EU Ukraine Aid Deal Is a Pawn in Orban’s Longer Populist Game

EU Ukraine Aid Deal Is a Pawn in Orban’s Longer Populist Game

After months of bluster against financial aid for Ukraine, Prime Minister Viktor Orban of Hungary on Thursday yielded to intense pressure from fellow European leaders, but not before he tried to change the topic in Brussels by meeting with angry Belgian farmers beside a convoy of tractors and voicing support for the protests roiling Europe.

In what amounted to a campaign stop ahead of European elections in June that he hopes will shift Europe’s balance of power in his direction, Mr. Orban skipped a dinner with European leaders on Wednesday evening and went to talk to the farmers who had gathered outside the Brussels venue for Thursday’s make-or-break summit meeting on Ukraine.

“We need to find new leaders who truly represent the interests of the people,” Mr. Orban told the farmers, leaving little doubt that he includes himself in what he sees as an inevitable changing of the guard in Brussels, the headquarters of the European Union.

For Mr. Orban, whether to send billions of dollars to Ukraine has never been a question of immovable principle, and he folded Thursday when told that some member states were serious about isolating him, even stripping him of his vote, if he continued to block the aid. Rather, it is just one of many issues on which he has sought to position himself as the leader of a pan-European movement in defense of national sovereignty and traditional values against what he scorns as out-of-touch urban elites.

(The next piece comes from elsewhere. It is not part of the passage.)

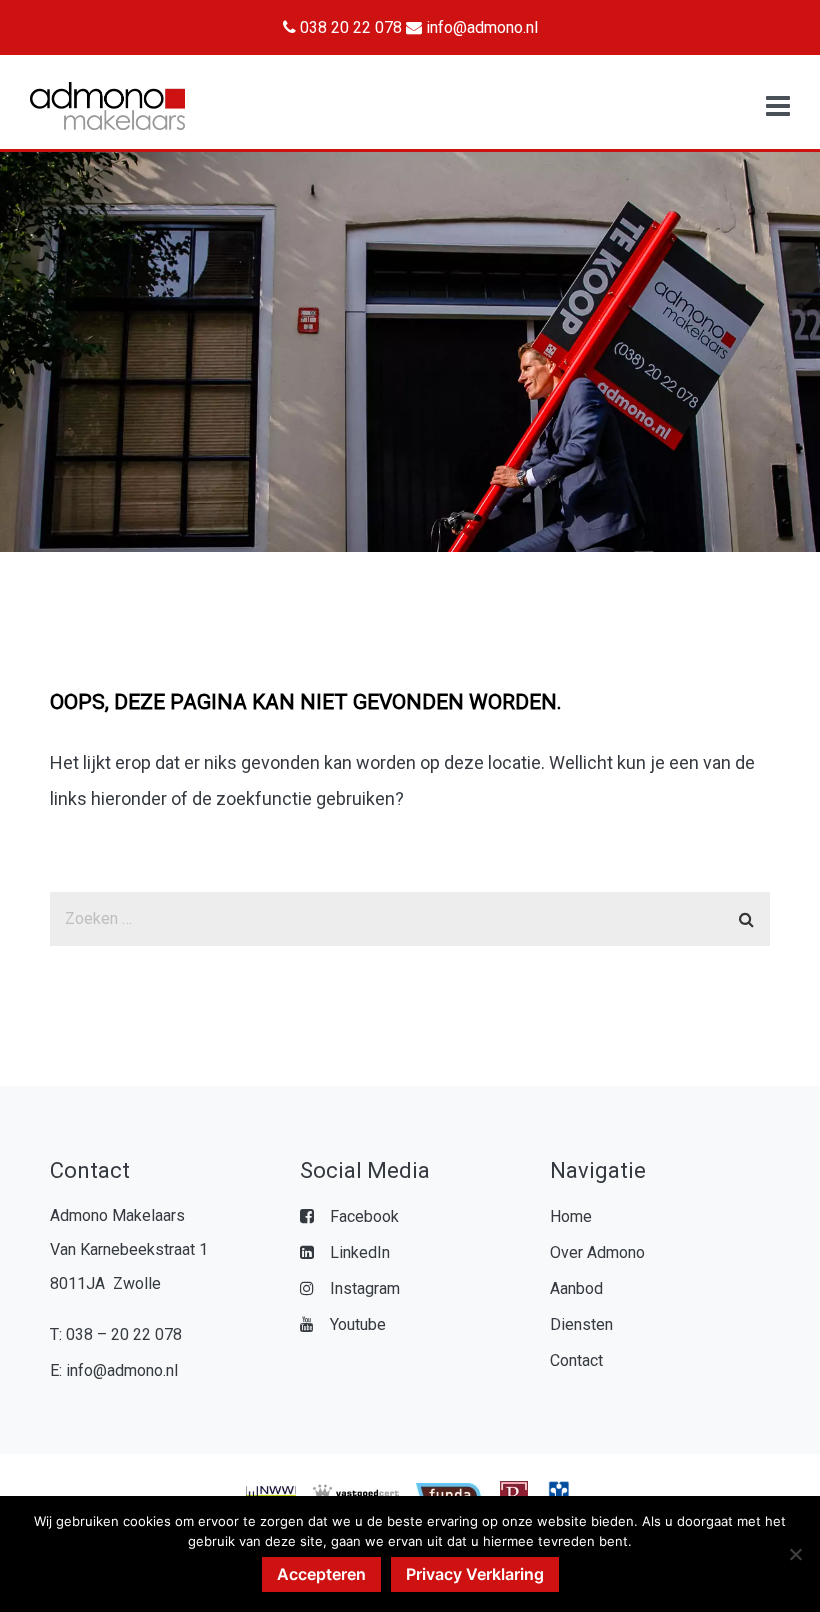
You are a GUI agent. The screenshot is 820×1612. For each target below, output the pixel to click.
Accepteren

Headlines on Thursday morning in Hungarian news media outlets loyal to Mr. Orban’s government hinted that his main objective all along has been to position himself as a guiding beacon for Europeans dissatisfied with the status quo and looking for a leader ready to discomfit mainstream opinion.

“Hungary in the lead,” trumpeted Mandiner, a pro-government weekly and online news site. “All eyes on Viktor Orban again,” said Index, an online news portal that used to be independent but is now firmly on the government’s side after it was taken over by a loyal tycoon.